TEXTE À LIRE>
# # # #

Arles 2022

Lundi 18 juillet, la journée la plus chaude. La France suffoque. Je suis parti assez tôt pour Montmajour. Encore une de ces abbayes qui ont essaimé en France. Aujourd’hui en ruines ou tout comme , vandalisée, restaurée, ses grandes proportions, sa crypte, sa tour, ses salles capitulaires et sa chapelle blanche où sont accrochées deux immenses toiles noires du peintre Traquandi, restent sublimes. ( c’est le contraire de ce qu’a tenté Soulages à Conques mais tout aussi convaincant). Dans le cloître restauré les colonnettes blanches supportent toujours les rêves d’un bestiaire qui habitait les têtes des sculpteurs du XIII° siècle. Je me prends à penser au désastre intellectuel qui aura consisté, pour nos modernes, à nier et dénier à l’infini les racines chrétiennes de l’Europe et de la France singulièrement, alors qu’elles crèvent les yeux de ceux qui veulent voir ne fût-ce que sous la forme des ruines écrasées de soleil qui en prolongent la présence infinie. 

Il y a là Mitch Epstein le photographe américain qui travailla aux films Indiens de Mira Naïr (Salam Bombay par exemple) et qui vécut 10 ans avec elle en Inde. La série des images de l’Inde des années soixante est tout à fait saisissante. La modernité de ces images superposées à ce que l’on sait de l’Inde millénaire n’est pas sans écho avec l’observation faite plus haut.

# # # #

EXERCICE A>
Répondez à ces questions d'après le texte à lire.
(i) Quel jour de la semaine et quelle date sont indiqués pour la journée la plus chaude ?
(ii) De quel peintre sont les deux immenses toiles noires de la chapelle blanche ?
(iii) Combien d'années Mitch Epstein a-t-il vécu en Inde avec Mira Naïr ?
EXERCICE B> Relevez toutes les parties de l'abbaye de Montmajour que nomme le texte à lire.
EXERCICE C> D'après le texte à lire, pourquoi le fait de nier les racines chrétiennes de l'Europe et de la France relève-t-il d'un désastre intellectuel ?

DONNÉES FOURNIES>

# # # #

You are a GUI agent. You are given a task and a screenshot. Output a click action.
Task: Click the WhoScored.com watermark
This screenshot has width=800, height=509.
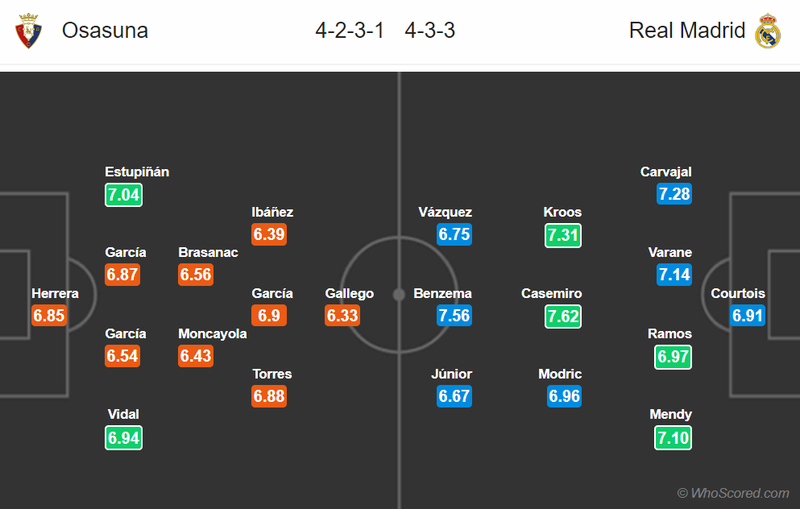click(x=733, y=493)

# # # #

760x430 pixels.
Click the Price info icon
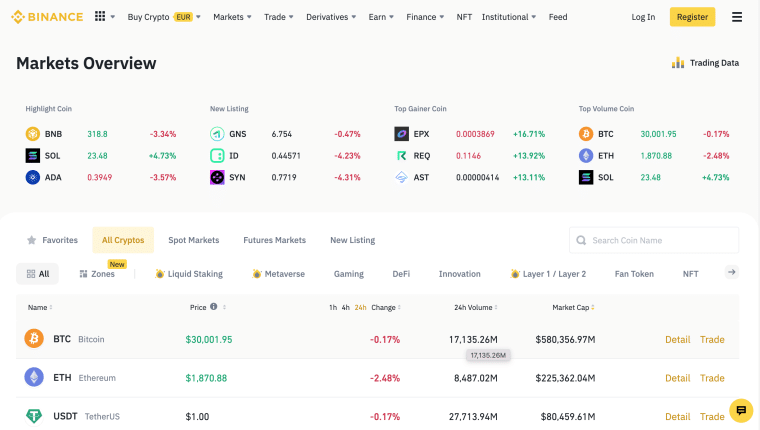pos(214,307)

# # # #

CORRIGÉ A>
(i) Lundi 18 juillet.
(ii) Du peintre Traquandi.
(iii) Dix ans.

CORRIGÉ B> La crypte, la tour, les salles capitulaires, la chapelle blanche et le cloître.

CORRIGÉ C> Ces racines sont évidentes pour ceux qui veulent voir. Elles se montrent ne serait-ce que dans les ruines écrasées de soleil, qui en prolongent la présence infinie.